Osmanlı Devleti’nin gerileme dönemine denk gelen süreçte İngilizler başta olmak üzere Fransa, İtalya, Almanya, İspanya, Hollanda gibi ülkeler İslam Coğrafyası ve diğer doğu ülkelerini kolonileştirmeye başladı. Bu coğrafyada sadece Türkiye kolonileşmeden kurtulabildi, diğer bütün ülkeler hala Batı devletlerinin yarı resmi kolonisi olmaktan kurtulamadı.

Hal böyle iken SSCB yıkıldıktan sonra “Yeni düşman İslam!” parolası ile bölgemizi terörize etmek üzere kolları sıvayan batılı devletler; Afganistan, Irak, Libya, Suriye, Yemen, Cezayir gibi ülkelerde direkt ya da vekalet savaşları ile 12 milyon Müslümanın katline imza attı.

Kimi zaman Afganistan örneğinde olduğu gibi “Terör var” dediler ve bu ülkelere saldırdılar.

Kimi zaman Irak’ta gördüğümüz vechile “Nükleer silah var” dediler ve milyonlarca Müslüman sivil, çocuk ve kadını öldürdüler.

Tamam, biz Müslümanların çok kusurları oldu, bizi kandırmalarına izin vermemeliydik lakin yaşanan bütün bu katliam ve melanetin müsebbibi Hristiyan Batılı devletlerdir.

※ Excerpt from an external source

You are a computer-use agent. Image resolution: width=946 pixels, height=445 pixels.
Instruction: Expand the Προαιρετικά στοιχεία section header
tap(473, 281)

Üstelik bu katliam ve barbarlıklarını ellerindeki İncil’den çıkardıkları bir gerçektir.

Nasıl mı?

Buyurun, İsa’ya (as) ait olduğunu iddia ettikleri sözleri beraber okuyalım:

"Yeryüzüne barış getirmeye geldiğimi sanmayın! Ben barış değil kılıç getirmeye geldim. Çünkü ben oğulla babasının, kızla annesinin, gelinle kaynanasının arasına ayrılık koymaya geldim. İnsanın düşmanları, kendi ev halkı olacaktır."  (Matta 10; 34-36)

"Lakin üzerlerine kral olmamı istemeyen o düşmanlarımı buraya getirin ve önümde öldürün!" (Luka, 19/27)

Şimdi,

Bu sözlere inanan, bu sözleri Allah’tan kabul eden, bu sözleri ilke edinen, bu sözlerle hareket eden, bu sözleri kendilerine ölçü kabul eden bir dinin mensuplarından hangi insan(cıl)lığı beklersiniz?

Hiç!

Ama inanın bu sözlere “din” diye inanan Hristiyan dünya tam da bu sözlerin gereğini yapıyor.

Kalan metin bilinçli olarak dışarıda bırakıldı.